The documents, published by NBC News on Saturday, reveal that the terrorists were instructed to attack schools and a youth centre in the kibbutz of Kfar Sa’ad.
“Combat unit 1″ was directed to “contain the new Da’at school” while “Combat unit 2″ was ordered to “collect hostages,” “search the Bnei Akiva youth centre” and “search the old Da’at school,” one page labelled “Top Secret” said. Another page, with neat multi-coloured tables and labels, instructed a separate unit to “kill as many as possible” and “capture hostage” on the east side of Kfar Sa’ad.
Kfar Sa’ad was one of several kibbutzim overrun by Hamas immediately after the incursion. The printed satellite maps obtained by NBC also showed other locations in the area target for attacks including Kfar Aza, Nahal Oz and Alumim.

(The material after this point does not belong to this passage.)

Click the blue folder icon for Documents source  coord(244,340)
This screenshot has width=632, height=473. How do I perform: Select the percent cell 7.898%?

The Israeli government has insisted that the Hamas attack was deliberately targeting civilians.
Documents leaked to American media suggest that Hamas had extraordinary intelligence about specific border units and how the Israeli military operated in general. Another set of documents retrieved by Israeli emergency responders who spoke to The New York Times showed that the attackers were organised in well-defined units with clear goals and battle plans.
One group had a specific target - the kibbutz - and the attackers were supposed to storm it from specific angles. The planning document dated October 2022 also estimated how many Israeli troops were stationed in nearby posts and how long it would take them to reach the site.

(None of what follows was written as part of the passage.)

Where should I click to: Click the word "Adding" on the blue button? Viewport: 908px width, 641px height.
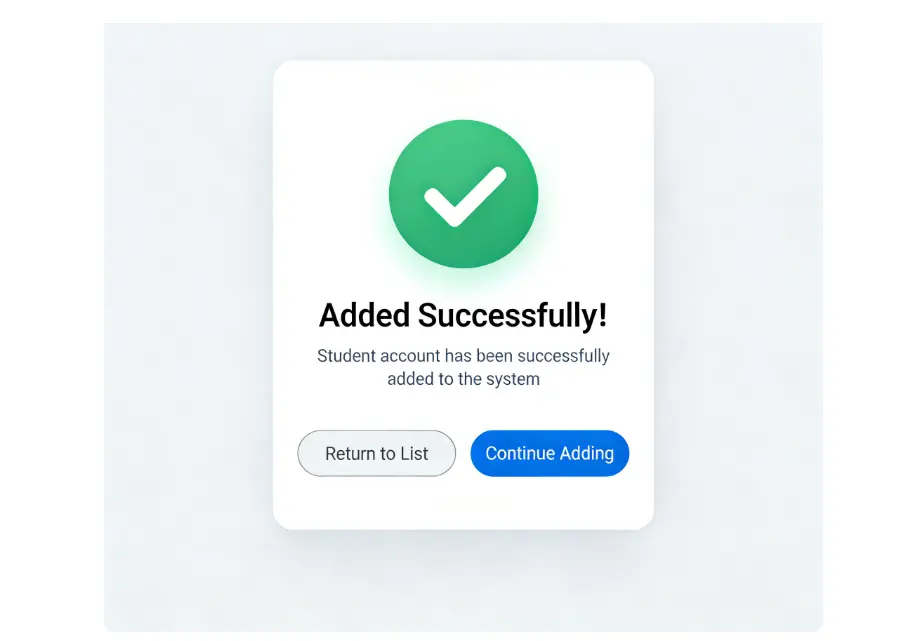click(586, 453)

The discovery comes a day after a senior Hamas official called a rare press conference for international media in an apparent attempt to limit international outrage at the atrocities perpetrated by its gunmen on Israeli soil.
Basim Naim, head of international relations for the terrorist group, insisted that their gunmen were “keen to avoid harming civilians” and targeted only military bases and compounds in response to Israel “suffocating the people of Gaza for more than 17 years”.

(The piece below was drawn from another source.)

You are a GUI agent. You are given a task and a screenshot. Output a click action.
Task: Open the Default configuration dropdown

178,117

Other Hamas officials went as far as to claim the 260 partygoers who were massacred at an open-air rave festival last Saturday may have been mistaken for “resting” soldiers. In another attempt at damage-control, Hamas released videos earlier this week which appear to show terrorists comforting Israeli children at the captured kibbutzim.
One clip showed a little boy sitting on the knee of one gunman in the garden of someone’s home; in another, the same boy is offered to drink from a cup. Dozens of Israeli children are known to have been killed and kidnapped in the incursion. Hamas’s unprecedented cross-border raid and ensuring attacks on the south of Israel has killed at least 1300 Israelis.
Bibi backlash
In Gaza, the death toll from Israeli’s airstrikes on Saturday climbed to 2215 and over 8000 injured. Meanwhile, families and friends of some of the hostages taken by Hamas gathered outside the Israel Defence Force’s headquarters in Tel Aviv to demand the government bring the hostages back alive.
Several hundred demonstrators waving Israeli flags converged on the street outside the headquarters of the Israel Defence Forces (IDF) on Saturday afternoon. “I want my daughter home now, I want my daughter to sleep in her bed now,” said Shira Albag, whose 19-year-old daughter Liri, a soldier, was abducted by Hamas on October 7.
“It is not only my story. Liri is one of 120 we know of. I don’t care what the government does to get them back. I’m not a politician. Asked if she was demonstrating because she feared otherwise the hostages would be forgotten, she said: “of course. I Am staying here until my daughter is back home.”
Abigail Hayat, a friend of the family of Mia Shim, a 21-year-old tattoo artist who vanished from the Supernova music festival near Re’im, said her main message was for Hamas.
“I want to say to them: you are accountable for her wellbeing. If you have her, you need to take care of her. If you want the world to think you are fighting for some kind of humanity and you are not just savages, you have to let all the girls and the children, all the hostages, go home.”
The crowd’s anger was also directed at Benjamin Netanyahu and his government, who many Israelis blame for presiding over last Saturday’s disaster. The crowd regularly broke into chants of “Bibi to jail.” One man held a hand-painted sign proposing a deal with Hamas: “We give you Netanyahu, you give us the hostages.”
Another painted a poster reading: “There is 14 billion shekels for the religious. There is no money for surveillance balloons,” to guard the Gaza border. The message referred to neglect of border security and generous funding Mr Netanyahu promised to ultra-orthodox institutions to secure the support of religious parties in the Knesset.
At one point protesters nearly clashed with police officers who arrived with a lorry of concrete blocks to close the entrance to the military headquarters. After a brief confrontation, the police agreed to leave without setting up the barricade. Asked about the anti-Netanyahu chants, Ms Hayat said: “He is accountable, but this is not the time. Our soldiers are on the border and they need to see unity behind them.